Sewanee Elementary School is a public, coeducational Elementary School in Sewanee, Tennessee that played a significant role during the integration of Tennessee Public Schools in the 1960s.

Description 
Sewanee Elementary School is an elementary school for grades kindergarten through year five and is in the Franklin County, Tennessee school district. It resides within the domain of the University of the South and serves Sewanee and nearby communities. It is housed in a 1926 sandstone main building with red-brick additions made in subsequent years. For each grade, there are typically two classes.

History 

The Sewanee Elementary School was founded in 1926 with the dedication of the present main school building. However, the school traces it antecedents to 1867 when the first public school was built on the mountain by Jabez Wheeler Hayes, an Episcopalian from New Jersey. Along with Hayes’ school, Saint-Paul’s-On-The-Mountain, over time various other area schools were combined into Sewanee Elementary School including the school on Billy Goat Hill, the school for African-American children, and the Sherwood, Tennessee elementary school.

--------

WRITTEN INSTRUCTION 1: Copy the rows word for word, beginning at the first row and ending after the line that contains "The width and height of the screenshot is (999, 1024).".

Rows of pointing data
--------

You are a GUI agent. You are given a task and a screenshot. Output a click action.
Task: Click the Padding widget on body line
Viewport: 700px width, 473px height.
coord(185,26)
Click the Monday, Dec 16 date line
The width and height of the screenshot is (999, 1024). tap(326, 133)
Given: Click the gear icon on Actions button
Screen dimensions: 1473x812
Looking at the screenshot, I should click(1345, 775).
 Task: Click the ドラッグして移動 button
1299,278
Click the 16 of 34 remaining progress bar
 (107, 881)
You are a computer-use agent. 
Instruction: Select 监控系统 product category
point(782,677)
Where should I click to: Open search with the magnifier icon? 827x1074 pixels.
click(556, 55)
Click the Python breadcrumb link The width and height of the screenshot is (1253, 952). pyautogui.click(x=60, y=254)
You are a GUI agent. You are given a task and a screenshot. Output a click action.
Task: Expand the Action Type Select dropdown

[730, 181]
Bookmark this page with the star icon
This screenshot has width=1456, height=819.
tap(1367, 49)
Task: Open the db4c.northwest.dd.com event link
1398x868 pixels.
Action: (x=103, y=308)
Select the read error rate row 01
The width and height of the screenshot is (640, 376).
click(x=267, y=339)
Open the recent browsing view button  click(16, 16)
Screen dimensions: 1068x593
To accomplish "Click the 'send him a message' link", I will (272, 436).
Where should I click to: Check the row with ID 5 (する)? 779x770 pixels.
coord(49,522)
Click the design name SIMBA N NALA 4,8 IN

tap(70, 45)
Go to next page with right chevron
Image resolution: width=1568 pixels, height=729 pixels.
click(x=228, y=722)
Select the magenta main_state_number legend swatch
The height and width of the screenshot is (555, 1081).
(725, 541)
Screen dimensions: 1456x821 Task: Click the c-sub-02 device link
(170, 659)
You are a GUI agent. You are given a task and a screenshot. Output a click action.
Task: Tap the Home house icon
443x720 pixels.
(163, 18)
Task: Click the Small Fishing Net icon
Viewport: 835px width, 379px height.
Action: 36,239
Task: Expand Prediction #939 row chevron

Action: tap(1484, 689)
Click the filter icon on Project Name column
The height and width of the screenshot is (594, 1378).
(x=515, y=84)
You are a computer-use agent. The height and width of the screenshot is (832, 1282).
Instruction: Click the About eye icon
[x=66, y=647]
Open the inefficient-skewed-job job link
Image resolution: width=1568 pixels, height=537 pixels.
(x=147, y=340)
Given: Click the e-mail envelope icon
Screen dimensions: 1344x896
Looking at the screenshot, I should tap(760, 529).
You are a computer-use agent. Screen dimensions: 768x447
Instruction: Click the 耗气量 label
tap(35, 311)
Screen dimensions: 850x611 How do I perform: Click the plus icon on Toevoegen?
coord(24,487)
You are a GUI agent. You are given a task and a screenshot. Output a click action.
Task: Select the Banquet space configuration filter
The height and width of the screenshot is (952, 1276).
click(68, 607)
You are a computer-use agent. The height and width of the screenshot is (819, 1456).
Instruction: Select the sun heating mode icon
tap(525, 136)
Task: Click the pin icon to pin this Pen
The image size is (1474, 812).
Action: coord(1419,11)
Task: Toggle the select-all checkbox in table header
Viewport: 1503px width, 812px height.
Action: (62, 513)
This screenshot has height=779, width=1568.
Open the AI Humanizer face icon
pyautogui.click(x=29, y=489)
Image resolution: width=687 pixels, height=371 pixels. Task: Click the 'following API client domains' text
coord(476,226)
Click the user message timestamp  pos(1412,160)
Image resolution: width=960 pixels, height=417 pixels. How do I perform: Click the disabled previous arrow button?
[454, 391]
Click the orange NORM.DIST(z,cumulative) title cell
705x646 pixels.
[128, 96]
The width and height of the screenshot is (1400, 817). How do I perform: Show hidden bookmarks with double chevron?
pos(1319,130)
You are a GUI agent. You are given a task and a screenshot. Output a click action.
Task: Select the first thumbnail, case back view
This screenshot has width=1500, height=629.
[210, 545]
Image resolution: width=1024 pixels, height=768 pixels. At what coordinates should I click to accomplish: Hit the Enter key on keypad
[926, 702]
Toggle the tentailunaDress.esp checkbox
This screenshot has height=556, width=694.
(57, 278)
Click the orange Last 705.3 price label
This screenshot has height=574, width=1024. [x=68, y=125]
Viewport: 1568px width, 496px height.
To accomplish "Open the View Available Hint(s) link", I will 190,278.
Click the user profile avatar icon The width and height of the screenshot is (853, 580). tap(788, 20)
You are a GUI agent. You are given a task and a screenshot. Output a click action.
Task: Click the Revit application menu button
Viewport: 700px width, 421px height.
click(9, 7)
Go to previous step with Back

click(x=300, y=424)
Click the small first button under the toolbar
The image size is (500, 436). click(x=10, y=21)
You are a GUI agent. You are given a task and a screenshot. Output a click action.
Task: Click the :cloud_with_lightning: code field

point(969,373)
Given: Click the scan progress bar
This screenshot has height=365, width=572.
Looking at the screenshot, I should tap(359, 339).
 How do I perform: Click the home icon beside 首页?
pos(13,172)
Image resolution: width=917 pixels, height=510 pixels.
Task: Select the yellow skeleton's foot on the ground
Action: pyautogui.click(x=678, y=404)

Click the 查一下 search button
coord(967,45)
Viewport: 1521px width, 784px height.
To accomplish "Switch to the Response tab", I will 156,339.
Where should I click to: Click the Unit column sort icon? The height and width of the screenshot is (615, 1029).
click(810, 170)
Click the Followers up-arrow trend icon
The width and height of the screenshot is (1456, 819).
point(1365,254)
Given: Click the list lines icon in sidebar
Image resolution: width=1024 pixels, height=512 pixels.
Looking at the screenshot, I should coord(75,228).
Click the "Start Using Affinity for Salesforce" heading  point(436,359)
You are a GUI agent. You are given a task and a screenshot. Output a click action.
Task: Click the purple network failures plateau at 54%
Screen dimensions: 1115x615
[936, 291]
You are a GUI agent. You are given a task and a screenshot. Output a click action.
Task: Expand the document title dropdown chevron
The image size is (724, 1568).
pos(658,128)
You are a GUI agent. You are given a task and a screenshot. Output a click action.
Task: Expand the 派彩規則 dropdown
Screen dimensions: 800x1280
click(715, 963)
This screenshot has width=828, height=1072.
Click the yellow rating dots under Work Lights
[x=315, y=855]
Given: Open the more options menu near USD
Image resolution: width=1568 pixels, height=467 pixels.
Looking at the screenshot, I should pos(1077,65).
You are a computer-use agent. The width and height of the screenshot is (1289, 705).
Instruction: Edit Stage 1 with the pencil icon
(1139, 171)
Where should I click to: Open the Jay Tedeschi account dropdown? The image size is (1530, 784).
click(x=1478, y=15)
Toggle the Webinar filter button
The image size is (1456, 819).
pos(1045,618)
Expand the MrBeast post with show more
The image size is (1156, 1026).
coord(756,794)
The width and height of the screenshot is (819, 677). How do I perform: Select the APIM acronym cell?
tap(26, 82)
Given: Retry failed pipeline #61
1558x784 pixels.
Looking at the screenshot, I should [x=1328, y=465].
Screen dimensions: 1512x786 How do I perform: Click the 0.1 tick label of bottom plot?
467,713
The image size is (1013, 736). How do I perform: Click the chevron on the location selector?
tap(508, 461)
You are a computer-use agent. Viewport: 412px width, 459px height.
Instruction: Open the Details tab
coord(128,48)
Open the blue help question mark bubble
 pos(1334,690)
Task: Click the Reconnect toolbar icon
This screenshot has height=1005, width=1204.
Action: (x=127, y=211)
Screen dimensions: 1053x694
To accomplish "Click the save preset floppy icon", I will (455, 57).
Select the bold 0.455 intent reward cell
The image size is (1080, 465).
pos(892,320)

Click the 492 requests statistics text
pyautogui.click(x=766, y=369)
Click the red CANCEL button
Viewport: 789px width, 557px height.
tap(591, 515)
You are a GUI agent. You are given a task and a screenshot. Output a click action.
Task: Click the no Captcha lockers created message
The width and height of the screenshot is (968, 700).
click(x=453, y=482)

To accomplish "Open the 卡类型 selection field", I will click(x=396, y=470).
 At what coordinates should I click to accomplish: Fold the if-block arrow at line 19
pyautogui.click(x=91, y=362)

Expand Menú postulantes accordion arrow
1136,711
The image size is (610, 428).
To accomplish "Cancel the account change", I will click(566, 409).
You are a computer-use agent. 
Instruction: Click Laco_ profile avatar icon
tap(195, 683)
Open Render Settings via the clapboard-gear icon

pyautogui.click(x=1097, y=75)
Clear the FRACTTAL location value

--------

WRITTEN INSTRUCTION 2: Continue the history of Sewanee Elementary School from the point where it ends.

TASK RESPONSE 1:
You are a GUI agent. You are given a task and a screenshot. Output a click action.
Task: Click the Padding widget on body line
Viewport: 700px width, 473px height.
coord(185,26)
Click the Monday, Dec 16 date line
The width and height of the screenshot is (999, 1024). tap(326, 133)

TASK RESPONSE 2:
Desegregation 
Since its inception, the school had been segregated and only attended by white children. African-American children attended a separate school nearby. In the early 1960s, members of the Sewanee community begin petitioning Franklin County, Tennessee to integrate the school. In 1964, the County lost an integration suit filed by eight families. This case was significant since it involved both white and African-American plaintiffs.

Tennessee Historical Commission Marker 
To commemorate the desegregation, on January 19, 2014, a Tennessee Historical Commission marker was dedicated at the school.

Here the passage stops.